## Selected text
╭──
Studio album by Alan Shorter
- Released: 1969
- Recorded: September 23 & 25 and November 6, 1968 A&R Studios, NYC
- Genre: Jazz
- Length: 48:34
- Label: Verve V6 8768
- Producer: Esmond Edwards

Alan Shorter chronology
|  | Orgasm (1969) | Tes Esat (1970) |

= Orgasm (Alan Shorter album) =

Orgasm is an album by jazz hornist Alan Shorter recorded in 1968 and released on the Verve label. It was also released under the title Parabolic during the same year in the UK.

==Reception==

AllMusic rated the album 4½ stars and its review by Scott Yanow states, "Shorter, although not a virtuoso, comes up with consistently inventive ideas. The style is sometimes slightly reminiscent of Ornette Coleman (partly due to the presence of Haden), but Shorter had apparently not heard Ornette's band before recording this music. Well worth several listens".
╰──
## Dataset excerpt
╭──
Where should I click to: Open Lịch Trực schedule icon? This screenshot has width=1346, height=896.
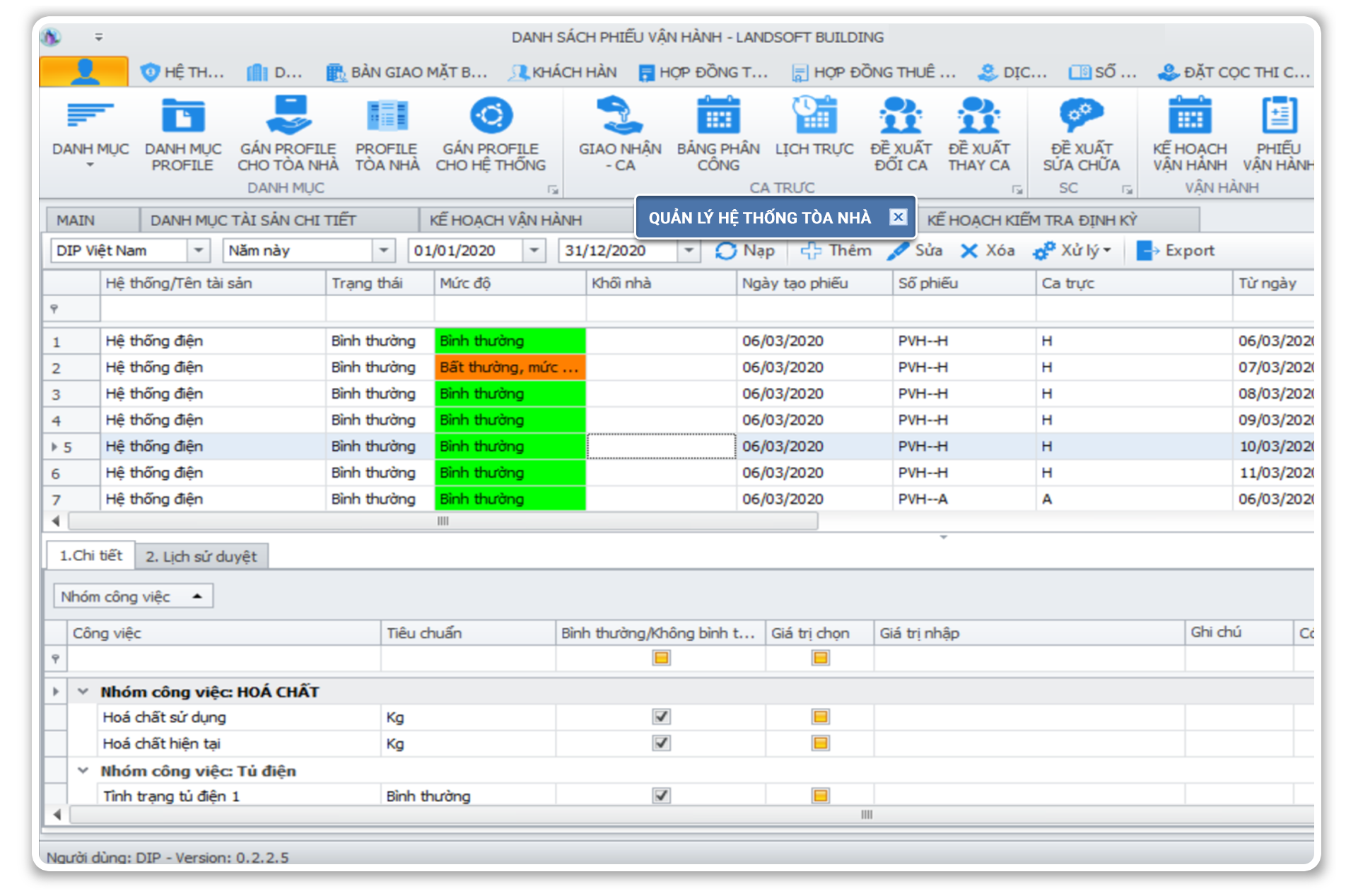(814, 116)
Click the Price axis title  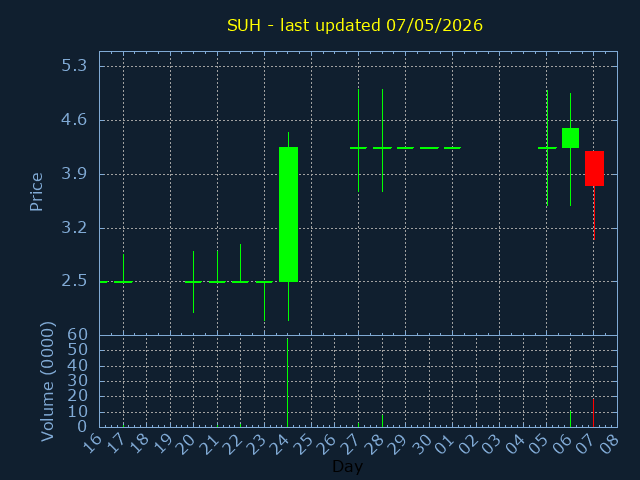click(36, 192)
╰──
## Task list
1/ According to the Alan Shorter album article, what other title was the album released under in the UK?
2/ Return the part of the Alan Shorter album article starting with "Studio album by" and going on through "year in the UK.".

## Results of the exercise
1/ Parabolic

2/
Studio album by Alan Shorter
- Released: 1969
- Recorded: September 23 & 25 and November 6, 1968 A&R Studios, NYC
- Genre: Jazz
- Length: 48:34
- Label: Verve V6 8768
- Producer: Esmond Edwards

Alan Shorter chronology
|  | Orgasm (1969) | Tes Esat (1970) |

= Orgasm (Alan Shorter album) =

Orgasm is an album by jazz hornist Alan Shorter recorded in 1968 and released on the Verve label. It was also released under the title Parabolic during the same year in the UK.